[[ SELECTED PASSAGE open ]]

- Citizenship: American
- Occupation: Developmental Psychologist

Academic background
- Alma mater: University of California, Berkeley

Academic work
- Institutions: Sonoma State University

= Carolyn Saarni =

Developmental psychologist

Carolyn Ingrid Saarni (May 13, 1945 – June 5, 2015) was a developmental psychologist known for groundbreaking research on children's development of emotional competence and emotional self-regulation, and the role of parental influence in emotional socialization. She was a professor in the Department of Counseling at Sonoma State University from 1980 to 2013.

Saarni worked with Michael Lewis in editing a landmark book titled The Socialization of Emotions, which guided research on the development of emotions for decades. She subsequently authored The Development of Emotional Competence, which outlined a theory of emotional competence encompassing eight different skills: awareness of one's own emotion, awareness of others' emotions, ability to use emotional vocabulary, capacity for empathy, ability to cope with stressful situations, emotional communication within relationships, and emotional self-efficacy.

== Biography ==
Saarni was born in Berkeley, California. She attended Berkeley public schools and received her B.A in 1967 from the University of California, Berkeley followed by a MA in 1969, and a Ph.D. in educational psychology in 1971 from the same institution. As a graduate student, Saarni studied cognitive development and its implications for education, with her dissertation titled "Piagetian Operations and Field Independence as Factors in Children's Problem-Solving Performance".

[[ SELECTED PASSAGE closed ]]
[[ DATA LISTING open ]]

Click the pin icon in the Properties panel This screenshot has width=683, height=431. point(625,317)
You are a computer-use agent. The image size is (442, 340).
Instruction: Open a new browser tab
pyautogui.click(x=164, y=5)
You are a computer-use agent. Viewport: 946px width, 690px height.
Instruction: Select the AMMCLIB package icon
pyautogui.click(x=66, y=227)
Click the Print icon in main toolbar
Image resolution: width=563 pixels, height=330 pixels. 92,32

[[ DATA LISTING closed ]]
[[ DATA LISTING open ]]

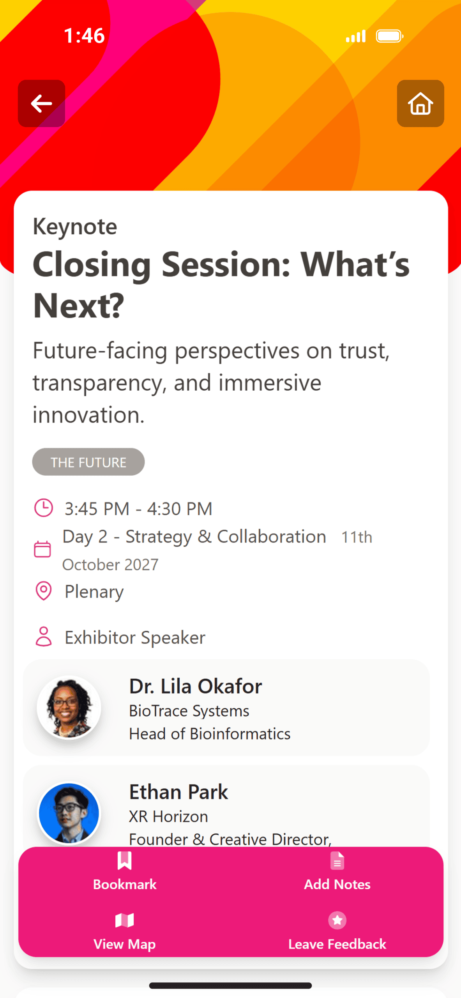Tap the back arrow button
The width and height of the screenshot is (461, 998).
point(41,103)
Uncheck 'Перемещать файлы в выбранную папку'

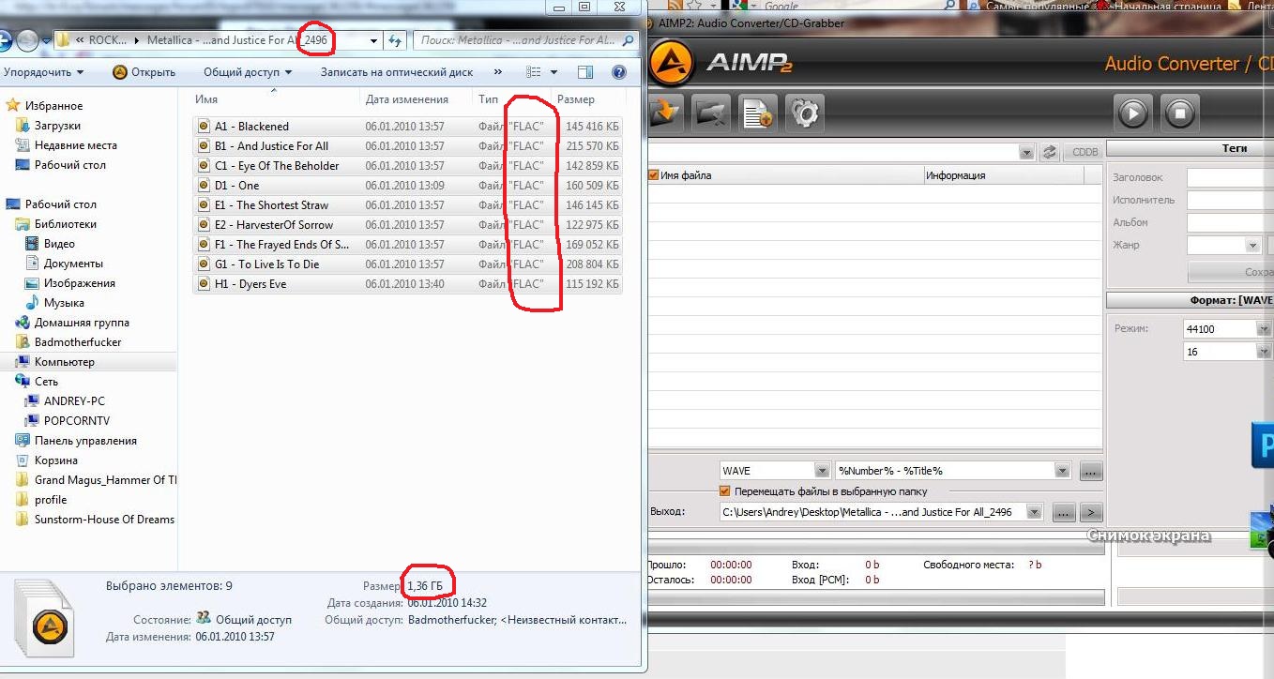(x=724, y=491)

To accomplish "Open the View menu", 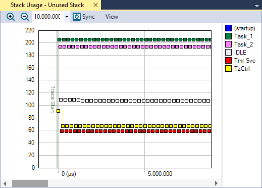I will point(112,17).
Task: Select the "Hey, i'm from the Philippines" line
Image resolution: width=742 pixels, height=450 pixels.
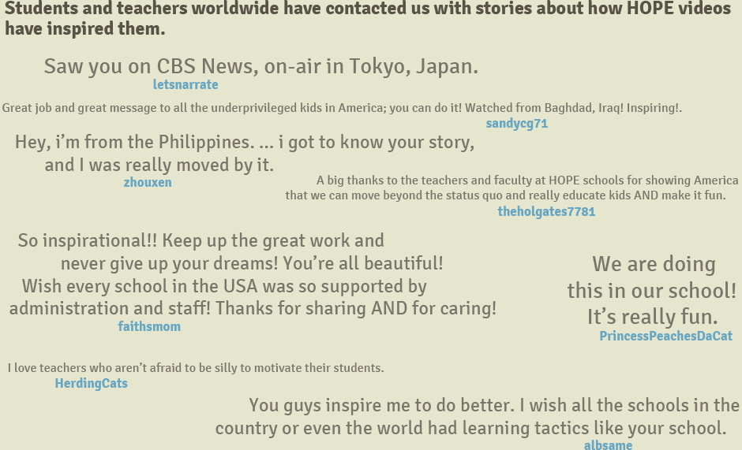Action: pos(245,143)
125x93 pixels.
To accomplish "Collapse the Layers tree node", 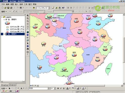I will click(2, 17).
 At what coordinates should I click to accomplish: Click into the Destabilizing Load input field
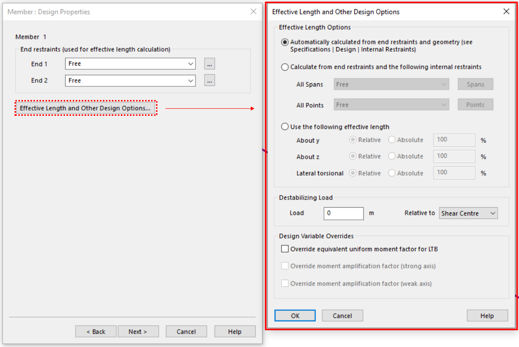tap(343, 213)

[[ DATA LISTING closed ]]

*WORK INSTRUCTIONS*
(a) According to the Carolyn Saarni article, in which department at Sonoma State University did she work as a professor?
(b) Reproduce the part of the Carolyn Saarni article starting with "Academic background" and going on through "1980 to 2013.".
The entries come from a separate source, not from the Carolyn Saarni article.

*OUTPUTS IN ORDER*
(a) The Department of Counseling.

(b)
Academic background
- Alma mater: University of California, Berkeley

Academic work
- Institutions: Sonoma State University

= Carolyn Saarni =

Developmental psychologist

Carolyn Ingrid Saarni (May 13, 1945 – June 5, 2015) was a developmental psychologist known for groundbreaking research on children's development of emotional competence and emotional self-regulation, and the role of parental influence in emotional socialization. She was a professor in the Department of Counseling at Sonoma State University from 1980 to 2013.